Florida legislators considering a bill to require abortionists to provide medical care to an infant who survives an abortion were shocked during a committee hearing this week when a Planned Parenthood official endorsed a right to post-birth abortion.
Alisa LaPolt Snow, the lobbyist representing the Florida Alliance of Planned Parenthood Affiliates, testified that her organization believes the decision to kill an infant who survives a failed abortion should be left up to the woman seeking an abortion and her abortion doctor.
To be clear, sponsor of the bill Republican Rep. Cary Pigman has said his interest in the bill is “solely and strictly to provide care for that infant that is born alive, following any procedure, that it receives full and appropriate resuscitation.”
But Snow thinks politicians shouldn’t be the ones to decide “what constitutes the best medically appropriate treatment in any given situation.” Needless to say, the lawmakers were absolutely stunned:
"So, um, it is just really hard for me to even ask you this question because I’m almost in disbelief," said Rep. Jim Boyd. "If a baby is born on a table as a result of a botched abortion, what would Planned Parenthood want to have happen to that child that is struggling for life?”

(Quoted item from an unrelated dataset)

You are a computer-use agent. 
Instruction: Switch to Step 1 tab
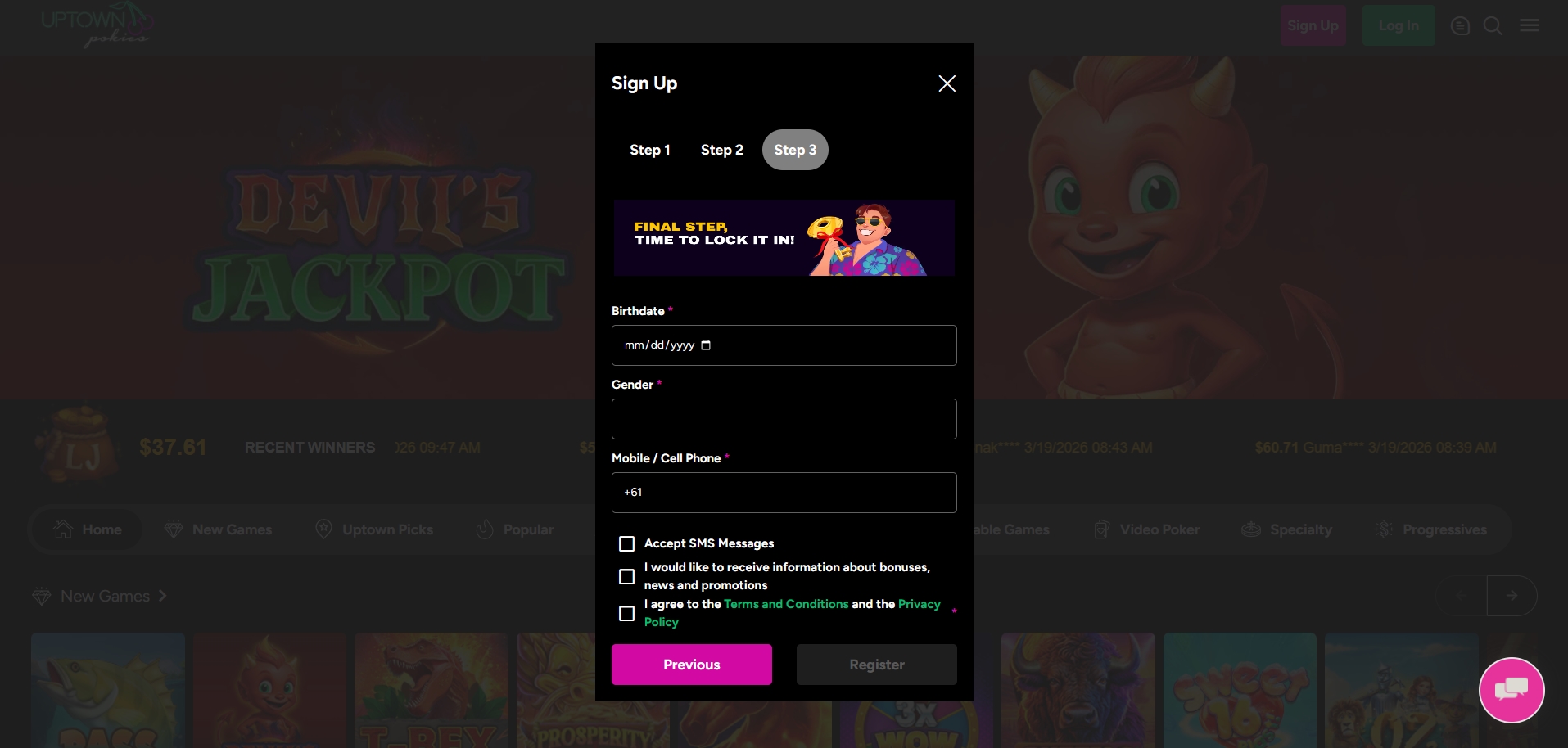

"We believe that any decision that's made should be left up to the woman, her family, and the physician," said Planned Parenthood lobbyist Snow.
Rep. Daniel Davis then asked Snow, "What happens in a situation where a baby is alive, breathing on a table, moving. What do your physicians do at that point?”

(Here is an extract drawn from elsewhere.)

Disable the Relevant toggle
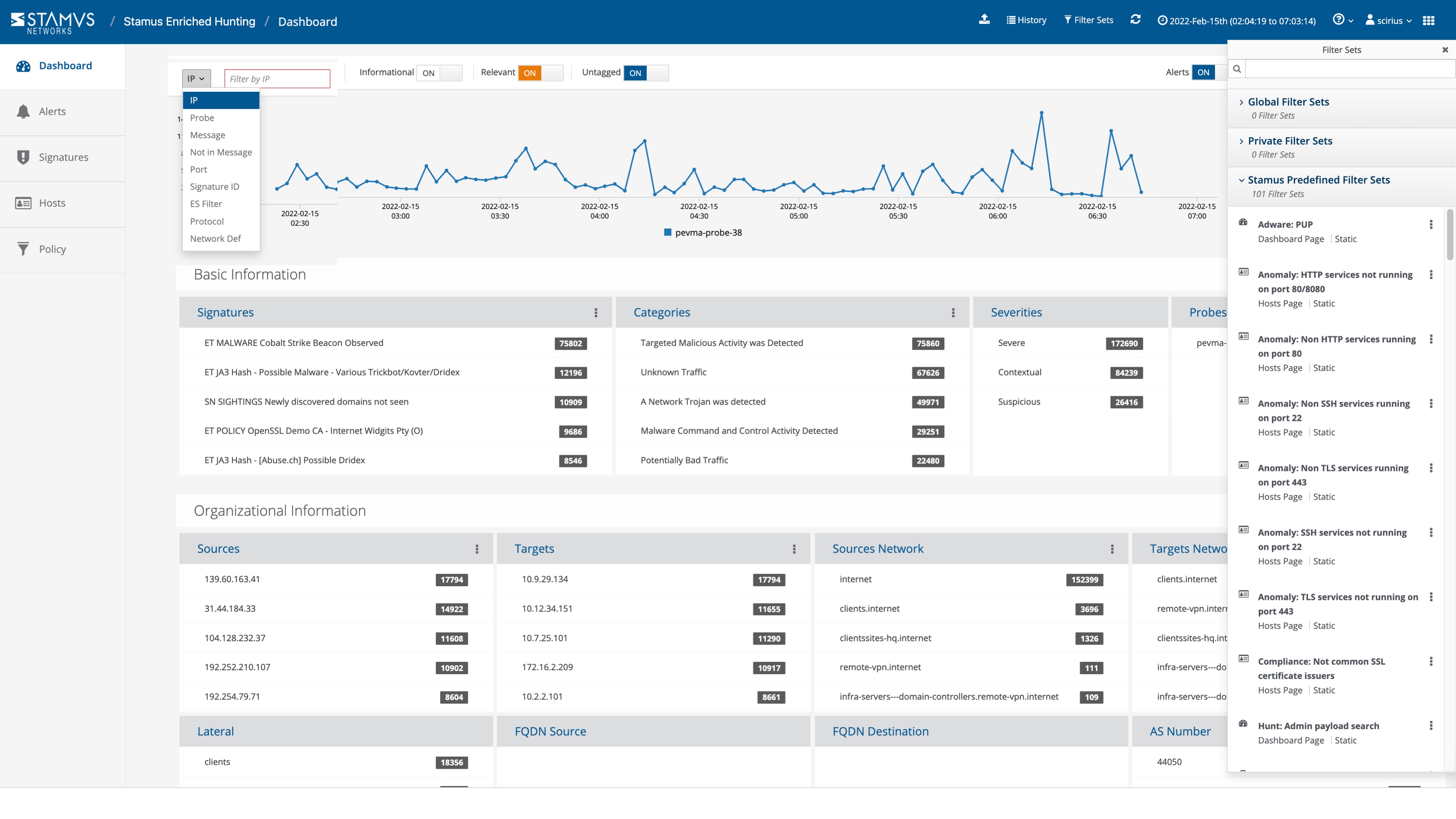1456x819 pixels. (x=530, y=72)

"I do not have that information," Snow replied. "I am not a physician, I am not an abortion provider. So I do not have that information.”
Rep. Jose Oliva followed up, asking the Planned Parenthood official, "You stated that a baby born alive on a table as a result of a botched abortion that that decision should be left to the doctor and the family. Is that what you’re saying?”
Again, Snow replied, “That decision should be between the patient and the health care provider.”
“I think that at that point the patient would be the child struggling on the table, wouldn’t you agree?” asked Oliva.
"That’s a very good question. I really don’t know how to answer that," Snow said.